§ **DATA FOR ANALYSIS**:
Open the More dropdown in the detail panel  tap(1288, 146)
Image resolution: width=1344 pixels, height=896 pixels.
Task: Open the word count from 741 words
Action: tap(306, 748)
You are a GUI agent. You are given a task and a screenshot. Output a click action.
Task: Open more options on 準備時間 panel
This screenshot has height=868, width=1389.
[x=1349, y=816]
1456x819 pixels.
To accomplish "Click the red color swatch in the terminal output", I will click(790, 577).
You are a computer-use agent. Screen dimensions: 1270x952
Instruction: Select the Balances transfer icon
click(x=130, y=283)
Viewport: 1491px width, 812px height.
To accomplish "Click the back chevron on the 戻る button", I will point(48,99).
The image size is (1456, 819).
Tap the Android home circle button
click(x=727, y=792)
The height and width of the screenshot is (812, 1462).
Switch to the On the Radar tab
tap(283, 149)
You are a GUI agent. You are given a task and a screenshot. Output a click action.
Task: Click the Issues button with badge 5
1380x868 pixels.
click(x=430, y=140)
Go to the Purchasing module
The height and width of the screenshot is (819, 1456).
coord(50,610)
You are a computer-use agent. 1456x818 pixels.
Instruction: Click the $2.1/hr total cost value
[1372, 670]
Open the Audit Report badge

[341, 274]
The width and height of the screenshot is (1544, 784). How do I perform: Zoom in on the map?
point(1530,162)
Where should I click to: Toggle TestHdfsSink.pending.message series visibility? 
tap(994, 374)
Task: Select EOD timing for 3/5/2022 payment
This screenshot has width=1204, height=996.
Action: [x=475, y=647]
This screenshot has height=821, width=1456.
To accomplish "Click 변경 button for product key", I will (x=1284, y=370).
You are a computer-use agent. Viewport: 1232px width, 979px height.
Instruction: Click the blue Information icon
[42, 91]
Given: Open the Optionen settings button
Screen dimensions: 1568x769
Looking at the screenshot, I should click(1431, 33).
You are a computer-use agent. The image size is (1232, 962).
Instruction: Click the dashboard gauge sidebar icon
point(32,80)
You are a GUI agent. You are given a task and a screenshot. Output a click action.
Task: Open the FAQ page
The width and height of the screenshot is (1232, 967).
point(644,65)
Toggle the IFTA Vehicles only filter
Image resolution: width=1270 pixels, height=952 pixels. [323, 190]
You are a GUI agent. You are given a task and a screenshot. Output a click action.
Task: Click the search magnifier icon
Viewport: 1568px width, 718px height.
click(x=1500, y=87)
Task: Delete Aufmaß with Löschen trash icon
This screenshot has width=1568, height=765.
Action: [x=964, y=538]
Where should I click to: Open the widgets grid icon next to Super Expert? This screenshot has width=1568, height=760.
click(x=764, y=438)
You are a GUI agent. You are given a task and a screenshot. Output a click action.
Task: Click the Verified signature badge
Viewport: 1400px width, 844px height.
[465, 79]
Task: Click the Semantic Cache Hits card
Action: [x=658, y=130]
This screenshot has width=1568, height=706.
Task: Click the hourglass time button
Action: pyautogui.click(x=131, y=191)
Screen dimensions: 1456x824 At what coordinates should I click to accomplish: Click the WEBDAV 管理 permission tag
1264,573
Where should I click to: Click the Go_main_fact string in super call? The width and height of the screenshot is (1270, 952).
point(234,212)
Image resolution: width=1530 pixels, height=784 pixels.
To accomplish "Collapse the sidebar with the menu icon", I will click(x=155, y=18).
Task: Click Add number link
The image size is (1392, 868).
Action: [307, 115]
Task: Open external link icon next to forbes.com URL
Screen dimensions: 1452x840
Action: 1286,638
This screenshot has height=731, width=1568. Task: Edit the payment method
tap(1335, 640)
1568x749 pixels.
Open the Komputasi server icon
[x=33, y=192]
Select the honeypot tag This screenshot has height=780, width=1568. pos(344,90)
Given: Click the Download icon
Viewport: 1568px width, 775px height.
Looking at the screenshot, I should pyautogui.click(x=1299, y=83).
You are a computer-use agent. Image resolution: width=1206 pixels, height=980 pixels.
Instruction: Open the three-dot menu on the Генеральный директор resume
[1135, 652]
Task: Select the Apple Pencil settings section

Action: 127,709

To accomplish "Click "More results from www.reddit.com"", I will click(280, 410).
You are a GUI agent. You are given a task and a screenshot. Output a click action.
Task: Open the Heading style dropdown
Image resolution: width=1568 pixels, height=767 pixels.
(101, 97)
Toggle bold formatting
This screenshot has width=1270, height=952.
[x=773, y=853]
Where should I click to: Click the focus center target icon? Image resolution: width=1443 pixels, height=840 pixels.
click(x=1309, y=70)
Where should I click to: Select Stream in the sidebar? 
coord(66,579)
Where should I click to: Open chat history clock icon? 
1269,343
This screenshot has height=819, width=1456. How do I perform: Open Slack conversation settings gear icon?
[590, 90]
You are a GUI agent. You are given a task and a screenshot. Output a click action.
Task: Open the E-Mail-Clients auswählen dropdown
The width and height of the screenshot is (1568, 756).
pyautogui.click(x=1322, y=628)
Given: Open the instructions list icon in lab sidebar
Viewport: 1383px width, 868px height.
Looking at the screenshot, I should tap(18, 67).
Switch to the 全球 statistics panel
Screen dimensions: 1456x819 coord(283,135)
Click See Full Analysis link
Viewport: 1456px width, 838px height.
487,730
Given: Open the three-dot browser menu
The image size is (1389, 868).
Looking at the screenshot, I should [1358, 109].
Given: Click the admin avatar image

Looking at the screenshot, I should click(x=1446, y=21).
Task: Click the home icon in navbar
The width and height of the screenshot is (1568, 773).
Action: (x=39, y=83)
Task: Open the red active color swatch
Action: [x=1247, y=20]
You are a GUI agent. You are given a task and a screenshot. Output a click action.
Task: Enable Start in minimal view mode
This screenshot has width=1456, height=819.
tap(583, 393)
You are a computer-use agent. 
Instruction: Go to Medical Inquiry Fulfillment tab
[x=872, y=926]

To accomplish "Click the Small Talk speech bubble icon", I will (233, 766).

§ **TASK TO CARRY OUT**: All of the material should appear again, reproduced word for word.

§ **EXERCISE SOLUTION**:
Open the More dropdown in the detail panel  tap(1288, 146)
Image resolution: width=1344 pixels, height=896 pixels.
Task: Open the word count from 741 words
Action: tap(306, 748)
You are a GUI agent. You are given a task and a screenshot. Output a click action.
Task: Open more options on 準備時間 panel
This screenshot has height=868, width=1389.
[x=1349, y=816]
1456x819 pixels.
To accomplish "Click the red color swatch in the terminal output", I will click(790, 577).
You are a computer-use agent. Screen dimensions: 1270x952
Instruction: Select the Balances transfer icon
click(x=130, y=283)
Viewport: 1491px width, 812px height.
To accomplish "Click the back chevron on the 戻る button", I will point(48,99).
The image size is (1456, 819).
Tap the Android home circle button
click(x=727, y=792)
The height and width of the screenshot is (812, 1462).
Switch to the On the Radar tab
tap(283, 149)
You are a GUI agent. You are given a task and a screenshot. Output a click action.
Task: Click the Issues button with badge 5
1380x868 pixels.
click(x=430, y=140)
Go to the Purchasing module
The height and width of the screenshot is (819, 1456).
coord(50,610)
You are a computer-use agent. 1456x818 pixels.
Instruction: Click the $2.1/hr total cost value
[1372, 670]
Open the Audit Report badge

[341, 274]
The width and height of the screenshot is (1544, 784). How do I perform: Zoom in on the map?
point(1530,162)
Where should I click to: Toggle TestHdfsSink.pending.message series visibility? 
tap(994, 374)
Task: Select EOD timing for 3/5/2022 payment
This screenshot has width=1204, height=996.
Action: [x=475, y=647]
This screenshot has height=821, width=1456.
To accomplish "Click 변경 button for product key", I will (x=1284, y=370).
You are a computer-use agent. Viewport: 1232px width, 979px height.
Instruction: Click the blue Information icon
[42, 91]
Given: Open the Optionen settings button
Screen dimensions: 1568x769
Looking at the screenshot, I should click(1431, 33).
You are a computer-use agent. The image size is (1232, 962).
Instruction: Click the dashboard gauge sidebar icon
point(32,80)
You are a GUI agent. You are given a task and a screenshot. Output a click action.
Task: Open the FAQ page
The width and height of the screenshot is (1232, 967).
point(644,65)
Toggle the IFTA Vehicles only filter
Image resolution: width=1270 pixels, height=952 pixels. [323, 190]
You are a GUI agent. You are given a task and a screenshot. Output a click action.
Task: Click the search magnifier icon
Viewport: 1568px width, 718px height.
click(x=1500, y=87)
Task: Delete Aufmaß with Löschen trash icon
This screenshot has width=1568, height=765.
Action: [x=964, y=538]
Where should I click to: Open the widgets grid icon next to Super Expert? This screenshot has width=1568, height=760.
click(x=764, y=438)
You are a GUI agent. You are given a task and a screenshot. Output a click action.
Task: Click the Verified signature badge
Viewport: 1400px width, 844px height.
[465, 79]
Task: Click the Semantic Cache Hits card
Action: [x=658, y=130]
This screenshot has width=1568, height=706.
Task: Click the hourglass time button
Action: pyautogui.click(x=131, y=191)
Screen dimensions: 1456x824 At what coordinates should I click to accomplish: Click the WEBDAV 管理 permission tag
1264,573
Where should I click to: Click the Go_main_fact string in super call? The width and height of the screenshot is (1270, 952).
point(234,212)
Image resolution: width=1530 pixels, height=784 pixels.
To accomplish "Collapse the sidebar with the menu icon", I will click(x=155, y=18).
Task: Click Add number link
The image size is (1392, 868).
Action: [307, 115]
Task: Open external link icon next to forbes.com URL
Screen dimensions: 1452x840
Action: 1286,638
This screenshot has height=731, width=1568. Task: Edit the payment method
tap(1335, 640)
1568x749 pixels.
Open the Komputasi server icon
[x=33, y=192]
Select the honeypot tag This screenshot has height=780, width=1568. pos(344,90)
Given: Click the Download icon
Viewport: 1568px width, 775px height.
Looking at the screenshot, I should pyautogui.click(x=1299, y=83).
You are a computer-use agent. Image resolution: width=1206 pixels, height=980 pixels.
Instruction: Open the three-dot menu on the Генеральный директор resume
[1135, 652]
Task: Select the Apple Pencil settings section

Action: 127,709

To accomplish "Click "More results from www.reddit.com"", I will click(280, 410).
You are a GUI agent. You are given a task and a screenshot. Output a click action.
Task: Open the Heading style dropdown
Image resolution: width=1568 pixels, height=767 pixels.
(101, 97)
Toggle bold formatting
This screenshot has width=1270, height=952.
[x=773, y=853]
Where should I click to: Click the focus center target icon? Image resolution: width=1443 pixels, height=840 pixels.
click(x=1309, y=70)
Where should I click to: Select Stream in the sidebar? 
coord(66,579)
Where should I click to: Open chat history clock icon? 
1269,343
This screenshot has height=819, width=1456. How do I perform: Open Slack conversation settings gear icon?
[590, 90]
You are a GUI agent. You are given a task and a screenshot. Output a click action.
Task: Open the E-Mail-Clients auswählen dropdown
The width and height of the screenshot is (1568, 756).
pyautogui.click(x=1322, y=628)
Given: Open the instructions list icon in lab sidebar
Viewport: 1383px width, 868px height.
Looking at the screenshot, I should tap(18, 67).
Switch to the 全球 statistics panel
Screen dimensions: 1456x819 coord(283,135)
Click See Full Analysis link
Viewport: 1456px width, 838px height.
487,730
Given: Open the three-dot browser menu
The image size is (1389, 868).
Looking at the screenshot, I should [1358, 109].
Given: Click the admin avatar image

Looking at the screenshot, I should click(x=1446, y=21).
Task: Click the home icon in navbar
The width and height of the screenshot is (1568, 773).
Action: (x=39, y=83)
Task: Open the red active color swatch
Action: [x=1247, y=20]
You are a GUI agent. You are given a task and a screenshot. Output a click action.
Task: Enable Start in minimal view mode
This screenshot has width=1456, height=819.
tap(583, 393)
You are a computer-use agent. 
Instruction: Go to Medical Inquiry Fulfillment tab
[x=872, y=926]

To accomplish "Click the Small Talk speech bubble icon", I will (233, 766).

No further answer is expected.